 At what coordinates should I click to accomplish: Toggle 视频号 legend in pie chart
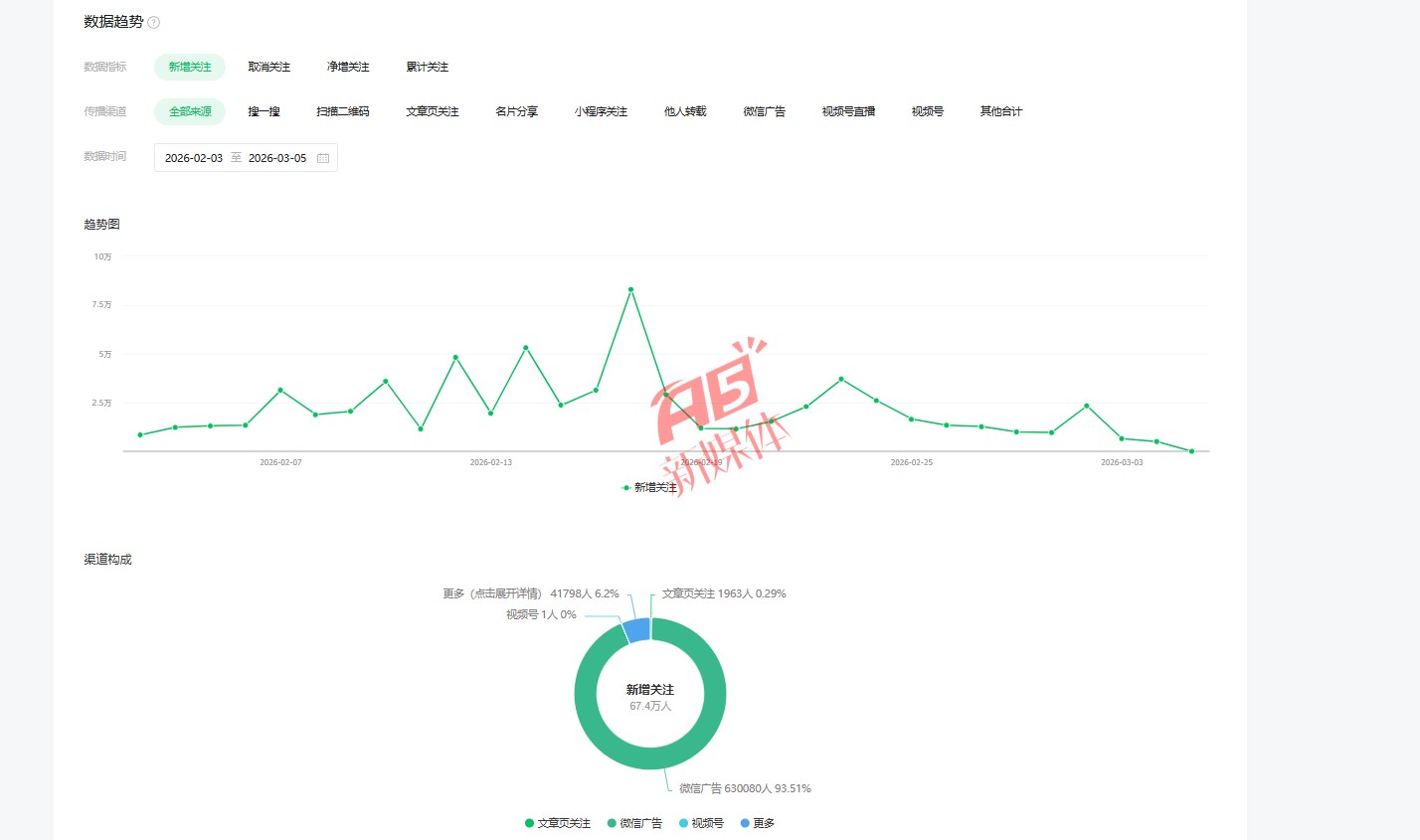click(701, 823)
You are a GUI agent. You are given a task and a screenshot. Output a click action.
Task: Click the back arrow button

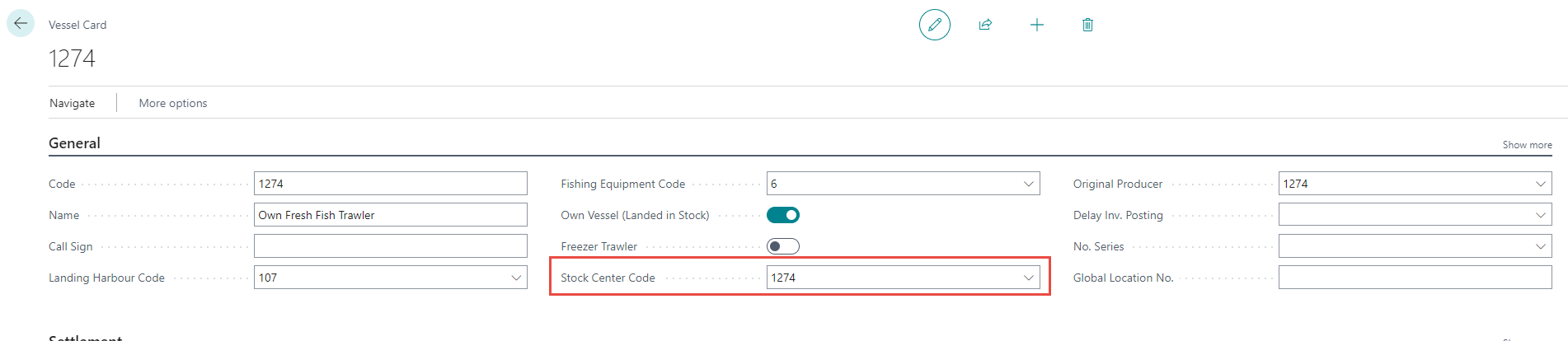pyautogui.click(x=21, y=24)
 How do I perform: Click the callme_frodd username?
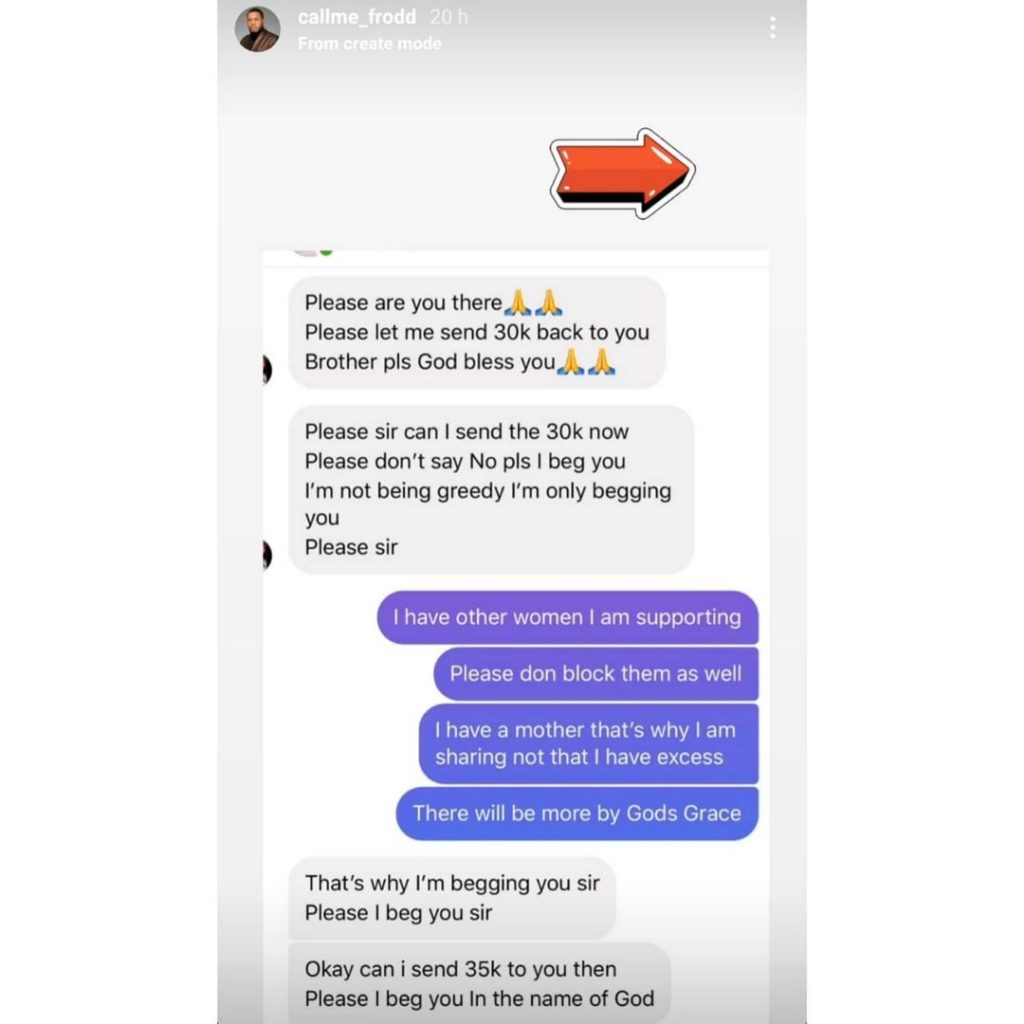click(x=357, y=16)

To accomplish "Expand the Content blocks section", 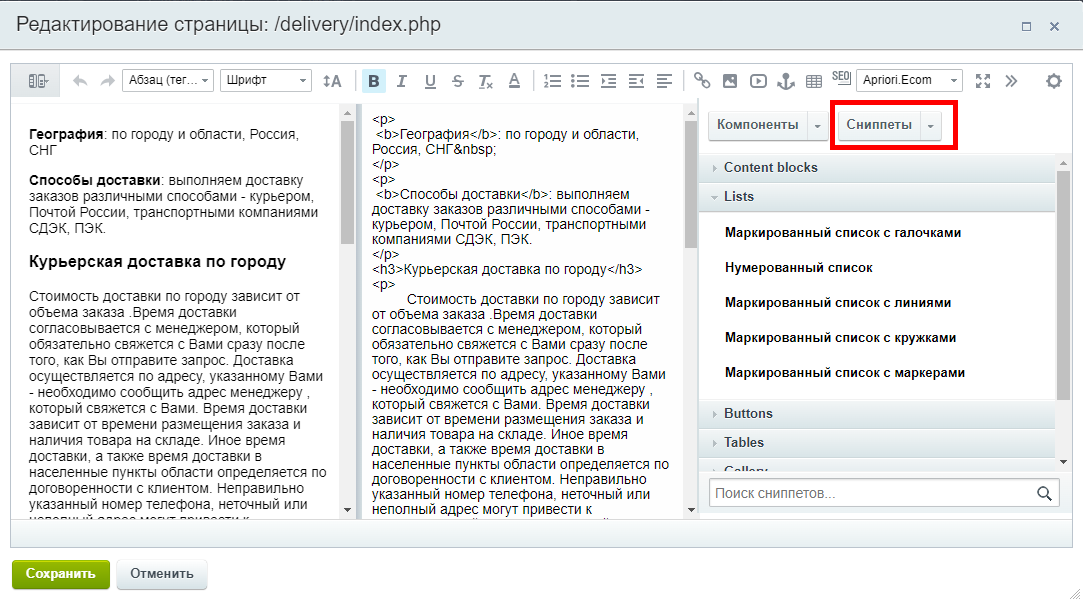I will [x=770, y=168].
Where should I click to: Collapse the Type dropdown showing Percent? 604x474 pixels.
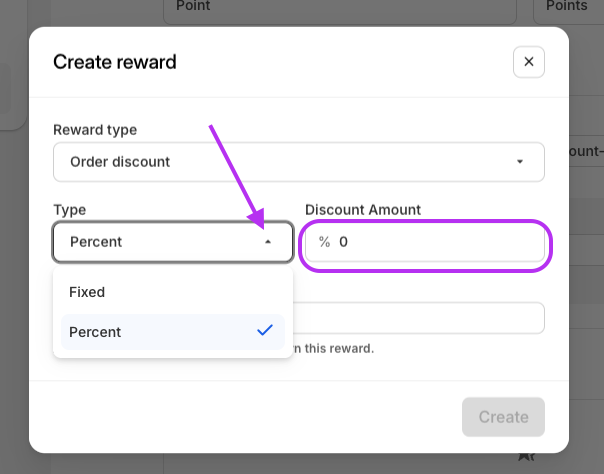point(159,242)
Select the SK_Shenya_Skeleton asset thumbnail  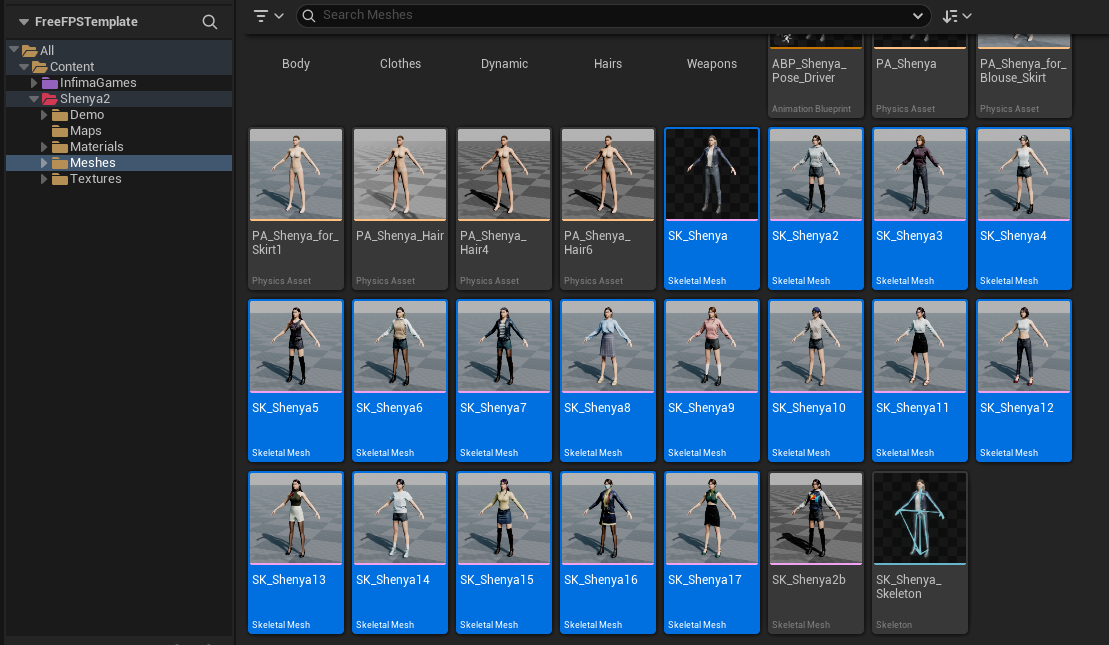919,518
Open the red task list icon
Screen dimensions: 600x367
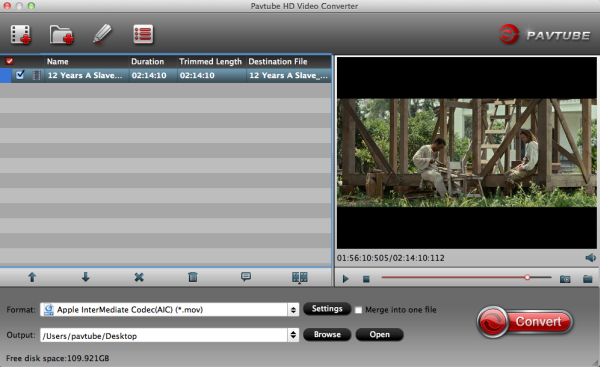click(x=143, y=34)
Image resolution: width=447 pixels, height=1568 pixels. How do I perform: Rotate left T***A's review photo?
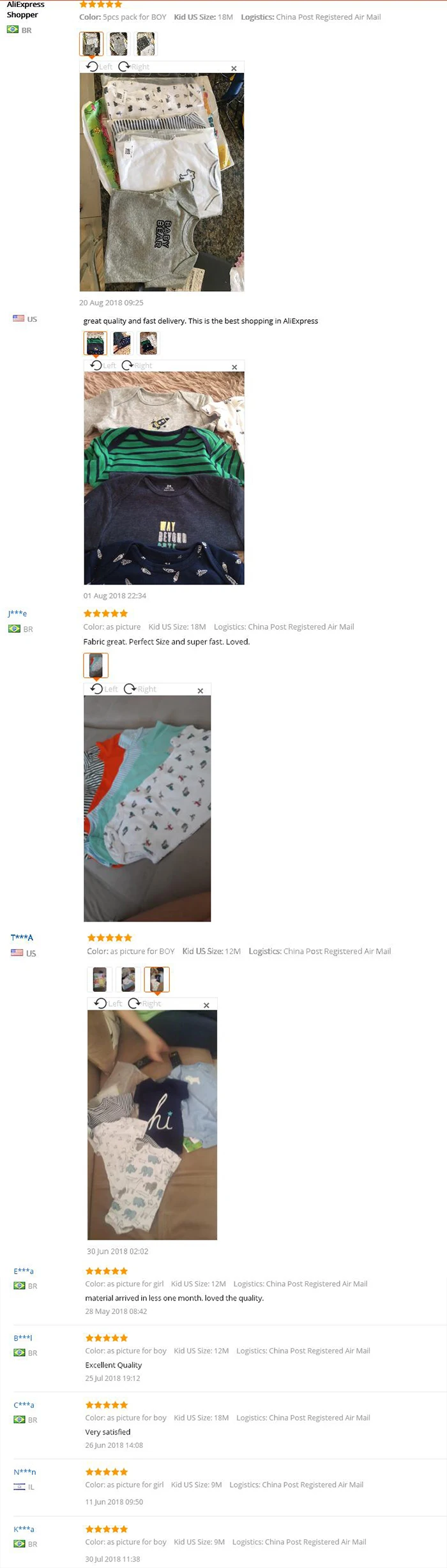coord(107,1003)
--------------------
Exercise details: Please render the entries from the start up to and including the line with "pyautogui.click(x=21, y=24)" as a Markdown table with the columns Row and Text, one numbered row per line, skipping blank lines. Leave the pictures out.

Result:
| Row | Text |
|---|---|
| 1 |  At what coordinates should I click to accomplish: Toggle 视频号 legend in pie chart |
| 2 | click(701, 823) |
| 3 | You are a GUI agent. You are given a task and a screenshot. Output a click action. |
| 4 | Task: Click the back arrow button |
| 5 | pyautogui.click(x=21, y=24) |